Request
Copy the entries from the line with "What do you see at coordinates (854, 150)" up to and including the line with "Describe the element at coordinates (82, 44)", switching "minimize" to "maximize" and leaving everything else unchanged.
⟨
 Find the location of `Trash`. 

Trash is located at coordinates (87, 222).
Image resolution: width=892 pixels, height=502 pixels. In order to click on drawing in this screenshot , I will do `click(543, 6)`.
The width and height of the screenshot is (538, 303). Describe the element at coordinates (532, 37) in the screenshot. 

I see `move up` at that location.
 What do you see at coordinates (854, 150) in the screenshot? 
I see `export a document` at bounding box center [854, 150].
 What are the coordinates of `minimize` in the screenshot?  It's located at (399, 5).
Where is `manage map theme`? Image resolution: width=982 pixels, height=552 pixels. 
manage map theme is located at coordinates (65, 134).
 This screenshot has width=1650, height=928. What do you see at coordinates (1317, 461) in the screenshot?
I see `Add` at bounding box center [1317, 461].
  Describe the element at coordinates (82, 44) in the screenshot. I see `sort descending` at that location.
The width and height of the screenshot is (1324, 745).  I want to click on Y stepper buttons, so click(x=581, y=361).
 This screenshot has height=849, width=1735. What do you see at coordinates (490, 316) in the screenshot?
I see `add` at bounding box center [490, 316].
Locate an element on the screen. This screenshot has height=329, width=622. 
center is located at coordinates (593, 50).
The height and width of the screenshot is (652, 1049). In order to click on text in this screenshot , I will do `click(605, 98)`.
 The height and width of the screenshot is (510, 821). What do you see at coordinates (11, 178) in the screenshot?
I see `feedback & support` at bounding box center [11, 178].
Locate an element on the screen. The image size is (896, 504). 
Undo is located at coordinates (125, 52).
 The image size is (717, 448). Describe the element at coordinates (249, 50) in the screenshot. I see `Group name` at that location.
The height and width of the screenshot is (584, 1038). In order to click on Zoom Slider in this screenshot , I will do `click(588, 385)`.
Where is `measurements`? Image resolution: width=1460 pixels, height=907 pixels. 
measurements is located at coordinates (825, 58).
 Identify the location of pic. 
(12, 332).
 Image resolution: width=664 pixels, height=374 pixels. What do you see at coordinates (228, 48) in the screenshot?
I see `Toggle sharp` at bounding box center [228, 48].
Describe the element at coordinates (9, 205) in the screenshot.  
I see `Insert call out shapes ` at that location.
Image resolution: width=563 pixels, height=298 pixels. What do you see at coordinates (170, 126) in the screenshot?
⟩
Full answer
 What do you see at coordinates (854, 150) in the screenshot? 
I see `export a document` at bounding box center [854, 150].
 What are the coordinates of `maximize` in the screenshot?  It's located at (399, 5).
Where is `manage map theme`? Image resolution: width=982 pixels, height=552 pixels. 
manage map theme is located at coordinates (65, 134).
 This screenshot has width=1650, height=928. What do you see at coordinates (1317, 461) in the screenshot?
I see `Add` at bounding box center [1317, 461].
  Describe the element at coordinates (82, 44) in the screenshot. I see `sort descending` at that location.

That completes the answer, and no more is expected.